**Given records**
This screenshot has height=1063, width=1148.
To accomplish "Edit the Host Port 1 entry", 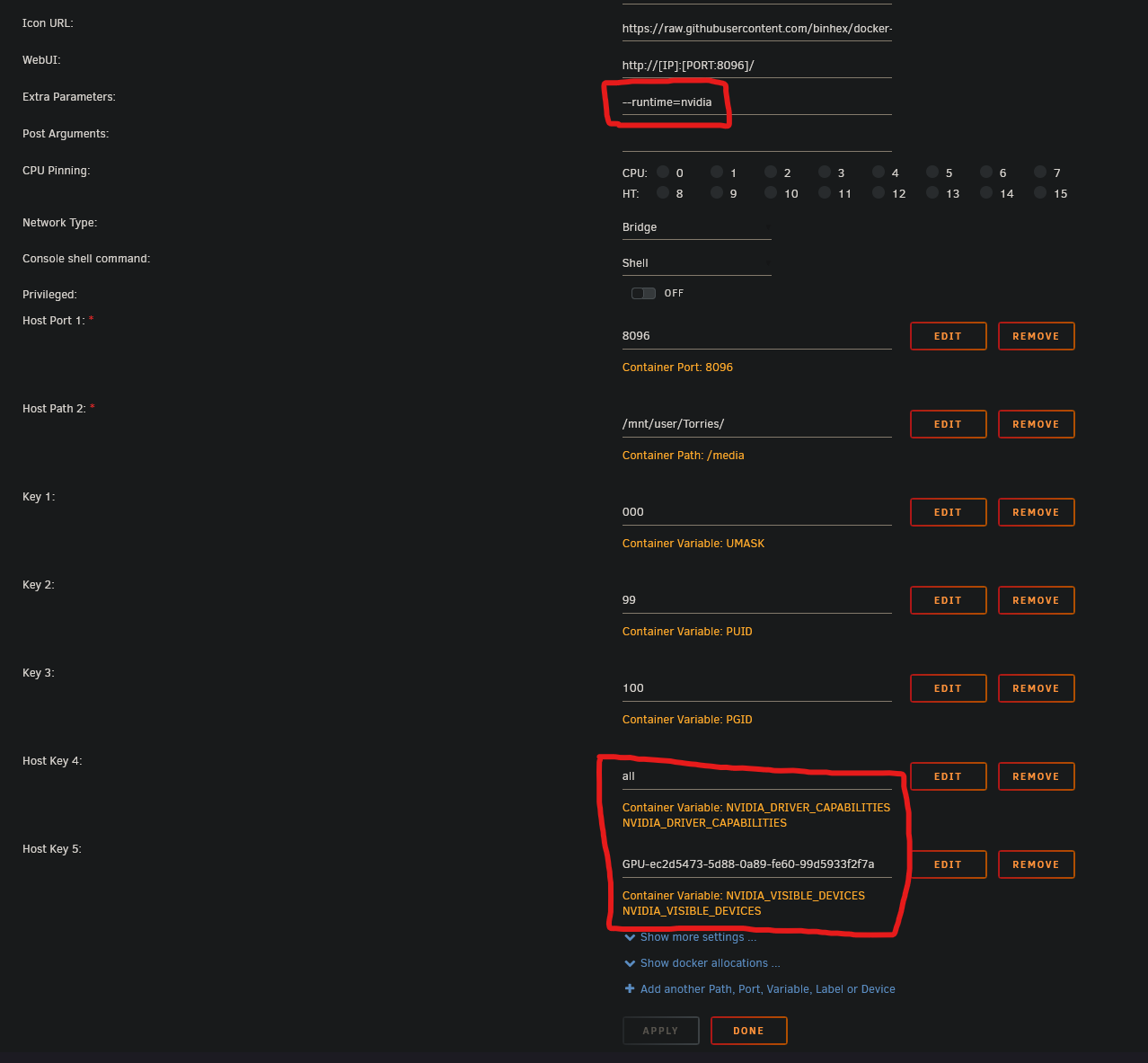I will pos(948,336).
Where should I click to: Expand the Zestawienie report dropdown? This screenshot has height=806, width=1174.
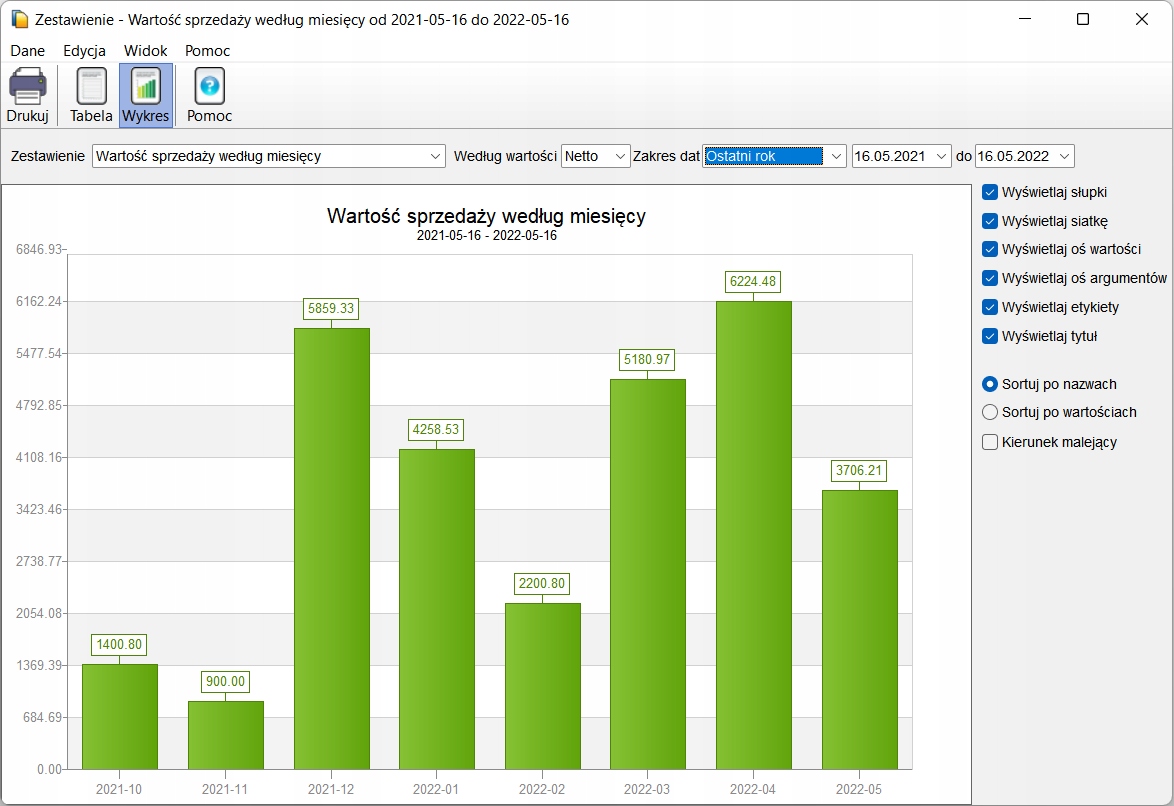point(435,156)
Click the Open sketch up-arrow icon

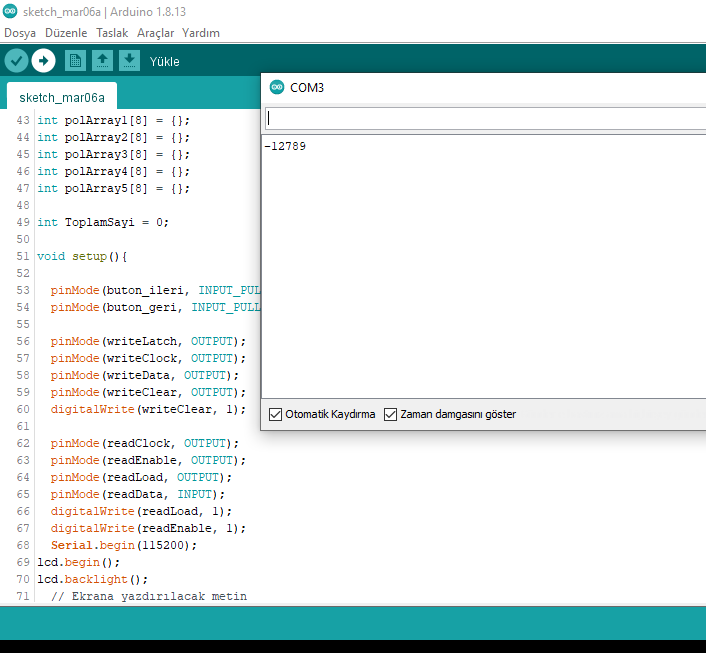pos(102,61)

**Exercise goal**
Only the lines from the line with "Where should I" through the closing line of the data, both included, should be set down, exactly as written and without pictures.

**Solution to this task**
Where should I click to: Expand the Zestawienie report dropdown? This screenshot has height=806, width=1174.
point(435,156)
Click the Open sketch up-arrow icon

pos(102,61)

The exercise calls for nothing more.